__Exercise description__
Please print nothing but the lines from the one with "Click Advanced plan" to the last line of the records below, and omit pictures.

__Input__
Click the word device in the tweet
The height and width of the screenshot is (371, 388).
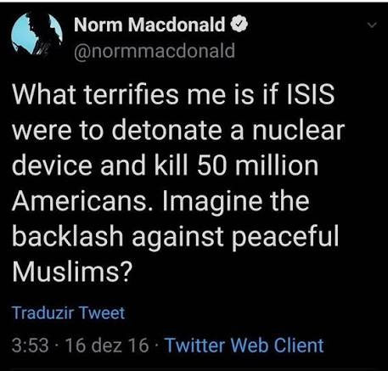coord(52,166)
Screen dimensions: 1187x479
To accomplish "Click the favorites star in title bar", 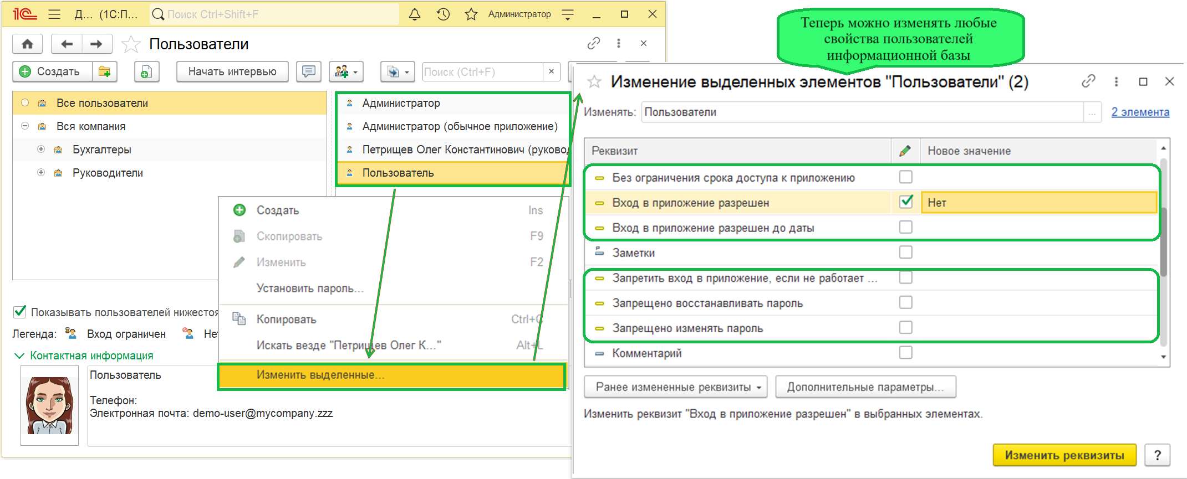I will [471, 14].
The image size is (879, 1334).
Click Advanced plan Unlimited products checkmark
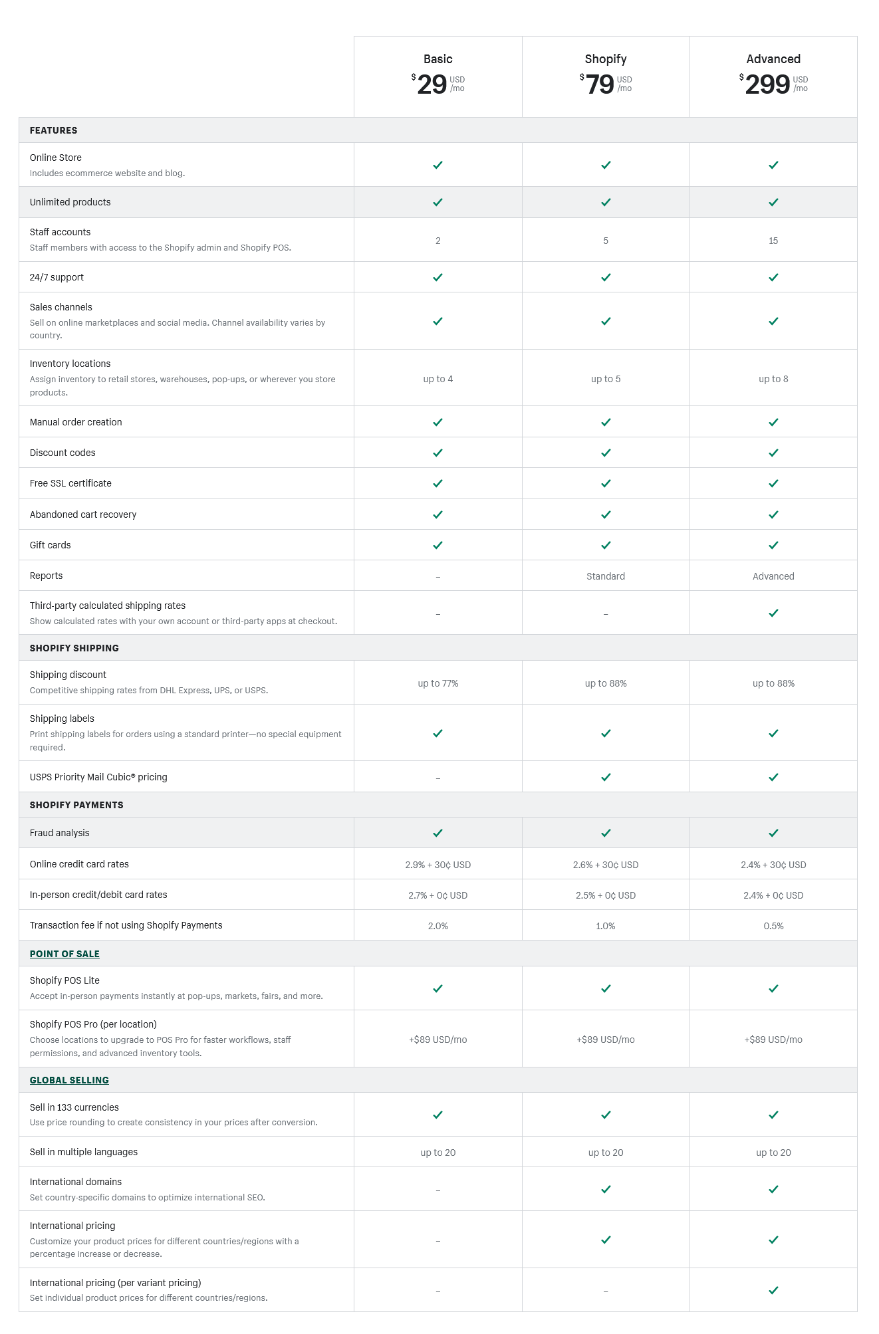click(773, 202)
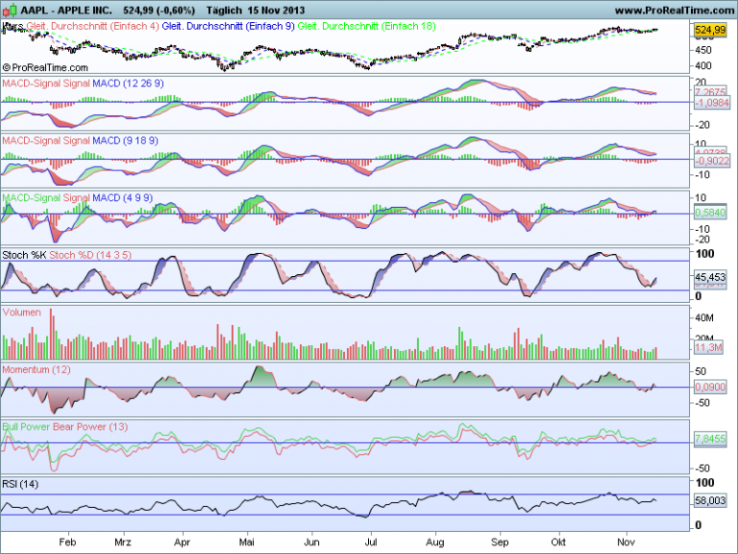Click the 11,3M volume value box
The width and height of the screenshot is (738, 554).
tap(708, 348)
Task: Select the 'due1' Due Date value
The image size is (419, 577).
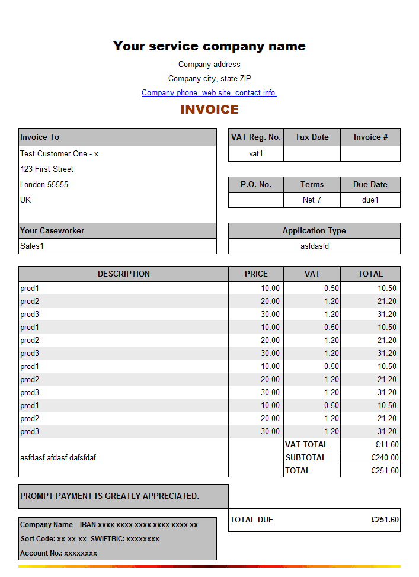Action: click(370, 200)
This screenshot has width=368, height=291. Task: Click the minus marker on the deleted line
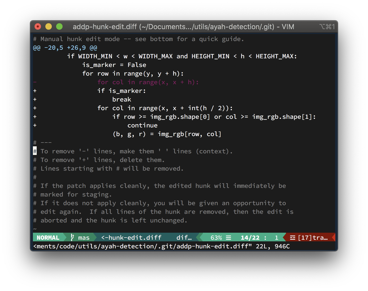click(x=35, y=82)
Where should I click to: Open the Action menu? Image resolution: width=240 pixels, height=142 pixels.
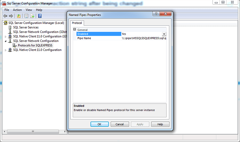pyautogui.click(x=17, y=10)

__Task solution__
Click Advanced plan Unlimited products checkmark
click(773, 202)
Click the 11,3M volume value box
The width and height of the screenshot is (738, 554).
tap(708, 348)
Task: Select the 'due1' Due Date value
The image size is (419, 577).
Action: click(370, 200)
This screenshot has width=368, height=291. Task: Click the minus marker on the deleted line
click(x=35, y=82)
Where should I click to: Open the Action menu? Image resolution: width=240 pixels, height=142 pixels.
pyautogui.click(x=17, y=10)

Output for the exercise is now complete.